Dans ce film au titre, vous l’aurez compris, totalement ironique, Haneke joue, lui aussi. Il est un peu comme mon chat quand il vient de choper une souris. La violence y est davantage suggérée que montrée, et le réalisateur préférera par exemple s’attarder sur le visage décomposé de la femme lorsque son mari se fait mutiler au couteau, plutôt que de filmer la scène de torture en elle-même. Mais vu qu’on entend ce qui se passe, on en vient à se demander si ce que nous fait subir le réalisateur n’est pas pire, finalement ! "Funny Games" fourmille de moments de ce genre qui mettent les nerfs à rude épreuve, comme cet instant improbable où Paul, affolé par la mort de son taré de pote, cherche la télécommande et effectue un rewind sur la pellicule pour le faire revenir à la vie. Y’a pas à dire, ça a plus de classe qu’un massage cardiaque, et ça prouve surtout que Haneke refuse de se laisser enfermer dans un scénario téléphoné qui mènerait tranquillement le spectateur vers une happy end conventionnelle. Autant le dire tout de suite, s’il y a bien deux choses qui sont absentes de ce long-métrage, ce sont l’espoir et l’empathie. Et pour couronner le tout, aucune explication ne nous sera donnée quant aux motivations et à l’attitude de Peter et Paul, si ce n’est simplement le plaisir de faire souffrir.
En revanche, on a droit à du contraste par pelletées, et ce dès le début du film, où la bande son alterne entre musique classique et métal hardcore… Le calme avant la tempête, un peu comme un mauvais présage. Contrastes de gabarits aussi entre les deux bourreaux (l’un est grand et mince, l’autre petit et rond), de couleurs avec ces murs blanc qui se tâchent soudain de sang, d’ambiances avec ces longues plages de silence que viennent tout à coup déchirer les cris et la douleur… Sans oublier cette opposition saisissante entre le détachement sordide, presque naïf, le calme dont fait preuve notre duo de déséquilibrés face à cette famille à qui ils font pourtant vivre l’enfer et l’humiliation.

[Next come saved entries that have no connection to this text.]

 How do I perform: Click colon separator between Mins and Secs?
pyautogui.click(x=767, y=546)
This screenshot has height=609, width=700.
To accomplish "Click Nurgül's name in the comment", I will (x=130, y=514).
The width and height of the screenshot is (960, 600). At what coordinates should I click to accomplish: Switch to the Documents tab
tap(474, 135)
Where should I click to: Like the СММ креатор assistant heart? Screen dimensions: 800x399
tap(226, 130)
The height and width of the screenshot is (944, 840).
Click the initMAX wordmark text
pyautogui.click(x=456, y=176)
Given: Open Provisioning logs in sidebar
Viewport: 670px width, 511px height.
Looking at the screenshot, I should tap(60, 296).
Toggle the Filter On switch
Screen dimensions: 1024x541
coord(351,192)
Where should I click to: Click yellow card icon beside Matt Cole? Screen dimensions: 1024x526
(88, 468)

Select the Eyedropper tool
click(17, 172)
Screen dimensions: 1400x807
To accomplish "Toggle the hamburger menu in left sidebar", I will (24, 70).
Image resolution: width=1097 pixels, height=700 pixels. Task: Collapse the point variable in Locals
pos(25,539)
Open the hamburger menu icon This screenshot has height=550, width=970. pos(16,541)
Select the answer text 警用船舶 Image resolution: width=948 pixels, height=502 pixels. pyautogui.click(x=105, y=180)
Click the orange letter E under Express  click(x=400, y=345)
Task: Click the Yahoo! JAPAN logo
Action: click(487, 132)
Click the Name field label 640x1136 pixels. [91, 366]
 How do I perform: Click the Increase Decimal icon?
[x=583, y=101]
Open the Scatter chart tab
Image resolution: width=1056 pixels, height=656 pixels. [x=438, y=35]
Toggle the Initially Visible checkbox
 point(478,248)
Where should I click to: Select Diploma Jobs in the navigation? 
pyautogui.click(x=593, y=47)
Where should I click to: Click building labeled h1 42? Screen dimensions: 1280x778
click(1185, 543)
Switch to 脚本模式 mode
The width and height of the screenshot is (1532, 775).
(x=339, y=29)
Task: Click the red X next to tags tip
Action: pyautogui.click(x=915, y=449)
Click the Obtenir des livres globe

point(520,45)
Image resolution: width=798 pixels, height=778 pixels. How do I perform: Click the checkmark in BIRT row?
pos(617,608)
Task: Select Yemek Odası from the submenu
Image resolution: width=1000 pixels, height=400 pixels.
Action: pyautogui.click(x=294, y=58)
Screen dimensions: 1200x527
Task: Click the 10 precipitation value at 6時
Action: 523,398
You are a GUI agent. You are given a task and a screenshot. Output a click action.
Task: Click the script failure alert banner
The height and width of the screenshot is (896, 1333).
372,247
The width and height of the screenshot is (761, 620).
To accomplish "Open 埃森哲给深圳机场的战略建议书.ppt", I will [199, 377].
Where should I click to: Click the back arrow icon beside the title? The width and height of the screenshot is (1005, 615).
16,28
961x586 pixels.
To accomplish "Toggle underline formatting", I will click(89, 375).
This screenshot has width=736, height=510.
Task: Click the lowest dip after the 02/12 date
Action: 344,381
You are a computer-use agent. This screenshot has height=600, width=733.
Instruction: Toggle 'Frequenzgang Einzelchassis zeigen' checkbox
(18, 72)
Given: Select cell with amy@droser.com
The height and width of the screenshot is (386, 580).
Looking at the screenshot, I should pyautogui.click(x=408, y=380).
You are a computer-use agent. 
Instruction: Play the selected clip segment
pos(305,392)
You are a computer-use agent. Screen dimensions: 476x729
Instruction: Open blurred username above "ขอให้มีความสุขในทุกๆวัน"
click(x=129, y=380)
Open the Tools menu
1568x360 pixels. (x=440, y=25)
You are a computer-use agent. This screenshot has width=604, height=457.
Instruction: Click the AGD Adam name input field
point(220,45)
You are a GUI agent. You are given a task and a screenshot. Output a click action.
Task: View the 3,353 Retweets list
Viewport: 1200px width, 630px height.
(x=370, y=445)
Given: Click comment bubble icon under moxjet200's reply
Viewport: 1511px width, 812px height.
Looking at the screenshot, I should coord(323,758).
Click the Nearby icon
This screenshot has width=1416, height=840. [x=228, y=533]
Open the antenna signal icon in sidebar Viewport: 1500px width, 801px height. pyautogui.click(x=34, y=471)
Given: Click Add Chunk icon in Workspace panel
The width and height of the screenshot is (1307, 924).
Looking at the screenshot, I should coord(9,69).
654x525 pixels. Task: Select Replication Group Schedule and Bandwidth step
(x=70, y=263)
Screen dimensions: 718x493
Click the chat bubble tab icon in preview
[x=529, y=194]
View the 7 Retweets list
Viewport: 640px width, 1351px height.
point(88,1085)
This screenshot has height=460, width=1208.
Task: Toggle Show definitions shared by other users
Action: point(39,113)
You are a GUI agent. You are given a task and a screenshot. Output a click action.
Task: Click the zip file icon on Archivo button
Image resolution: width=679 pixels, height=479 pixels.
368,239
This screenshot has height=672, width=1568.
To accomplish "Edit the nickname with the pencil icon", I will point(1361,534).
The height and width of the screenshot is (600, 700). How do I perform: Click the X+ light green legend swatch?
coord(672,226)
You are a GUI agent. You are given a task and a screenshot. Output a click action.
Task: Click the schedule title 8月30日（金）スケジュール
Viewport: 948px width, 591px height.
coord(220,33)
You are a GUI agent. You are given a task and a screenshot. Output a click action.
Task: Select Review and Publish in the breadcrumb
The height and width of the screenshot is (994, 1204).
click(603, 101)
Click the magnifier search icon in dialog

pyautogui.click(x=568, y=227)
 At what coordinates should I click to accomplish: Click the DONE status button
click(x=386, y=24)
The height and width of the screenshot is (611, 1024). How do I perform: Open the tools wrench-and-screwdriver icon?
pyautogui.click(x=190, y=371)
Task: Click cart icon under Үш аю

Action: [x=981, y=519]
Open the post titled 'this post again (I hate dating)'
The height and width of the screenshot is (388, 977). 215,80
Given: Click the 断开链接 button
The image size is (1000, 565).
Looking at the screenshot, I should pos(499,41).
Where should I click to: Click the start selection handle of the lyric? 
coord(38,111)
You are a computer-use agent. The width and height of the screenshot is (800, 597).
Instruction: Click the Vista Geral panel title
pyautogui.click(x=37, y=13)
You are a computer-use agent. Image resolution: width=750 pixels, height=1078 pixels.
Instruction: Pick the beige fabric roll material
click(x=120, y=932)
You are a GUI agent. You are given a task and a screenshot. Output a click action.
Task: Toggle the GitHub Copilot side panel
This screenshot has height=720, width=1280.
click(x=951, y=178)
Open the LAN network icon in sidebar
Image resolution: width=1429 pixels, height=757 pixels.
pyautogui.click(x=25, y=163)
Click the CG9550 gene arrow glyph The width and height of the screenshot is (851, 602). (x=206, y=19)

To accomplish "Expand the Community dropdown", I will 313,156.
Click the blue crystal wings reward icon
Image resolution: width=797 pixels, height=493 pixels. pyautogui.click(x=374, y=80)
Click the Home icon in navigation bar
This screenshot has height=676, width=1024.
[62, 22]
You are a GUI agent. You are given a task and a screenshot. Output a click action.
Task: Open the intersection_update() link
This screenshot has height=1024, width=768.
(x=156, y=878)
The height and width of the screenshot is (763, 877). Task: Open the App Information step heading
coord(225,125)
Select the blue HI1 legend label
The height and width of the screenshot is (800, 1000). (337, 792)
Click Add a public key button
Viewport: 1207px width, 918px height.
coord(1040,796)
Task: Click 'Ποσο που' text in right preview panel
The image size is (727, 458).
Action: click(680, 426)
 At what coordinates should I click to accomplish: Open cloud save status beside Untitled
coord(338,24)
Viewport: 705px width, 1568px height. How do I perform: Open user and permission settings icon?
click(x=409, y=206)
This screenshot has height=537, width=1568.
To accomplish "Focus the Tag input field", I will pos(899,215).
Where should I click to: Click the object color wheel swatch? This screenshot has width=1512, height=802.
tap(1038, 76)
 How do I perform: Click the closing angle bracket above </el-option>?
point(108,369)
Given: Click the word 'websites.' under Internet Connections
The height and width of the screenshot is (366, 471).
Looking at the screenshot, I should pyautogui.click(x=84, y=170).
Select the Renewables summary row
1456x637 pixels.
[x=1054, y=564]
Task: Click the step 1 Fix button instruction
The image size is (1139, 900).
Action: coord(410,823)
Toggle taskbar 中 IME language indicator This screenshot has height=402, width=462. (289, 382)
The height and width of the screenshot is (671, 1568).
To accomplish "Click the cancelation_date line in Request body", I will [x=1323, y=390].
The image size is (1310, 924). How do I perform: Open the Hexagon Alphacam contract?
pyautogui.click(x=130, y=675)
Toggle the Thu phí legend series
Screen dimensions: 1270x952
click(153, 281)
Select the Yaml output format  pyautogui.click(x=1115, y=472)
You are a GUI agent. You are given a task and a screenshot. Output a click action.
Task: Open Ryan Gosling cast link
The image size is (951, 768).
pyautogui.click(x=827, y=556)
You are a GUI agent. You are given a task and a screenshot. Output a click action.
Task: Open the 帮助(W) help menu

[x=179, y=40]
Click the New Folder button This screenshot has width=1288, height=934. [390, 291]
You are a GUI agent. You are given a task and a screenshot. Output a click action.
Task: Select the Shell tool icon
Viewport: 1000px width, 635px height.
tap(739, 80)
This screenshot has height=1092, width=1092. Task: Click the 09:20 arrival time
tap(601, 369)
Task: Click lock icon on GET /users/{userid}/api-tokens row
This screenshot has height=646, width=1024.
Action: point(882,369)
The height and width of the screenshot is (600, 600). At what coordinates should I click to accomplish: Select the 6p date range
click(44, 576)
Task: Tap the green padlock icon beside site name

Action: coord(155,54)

Il faut bien l’avouer, ce sont pourtant cette virtuosité glaçante à banaliser la violence la plus effroyable, cette capacité à souffler le chaud et le froid, cette tension latente, cet esthétisme de la barbarie, cette volonté de sortir des sentiers battus du thriller horrifique et le talent de ses acteurs qui font de "Funny Games" un incontournable, qui assène sa vérité nihiliste et cruelle avec un degré de cynisme rarement égalé. Les serial killers de Haneke ne portent pas de masques horribles, n’utilisent pas d’armes particulièrement sophistiquées, ne se cachent pas dans un coin pour vous sauter dessus. Ce sont juste des prédateurs qui n’ont aucune considération pour la vie comme pour la mort de quelqu’un, car pour eux tout ça n’est qu’un jeu absurde. Ce qui les rend d’autant plus effrayants.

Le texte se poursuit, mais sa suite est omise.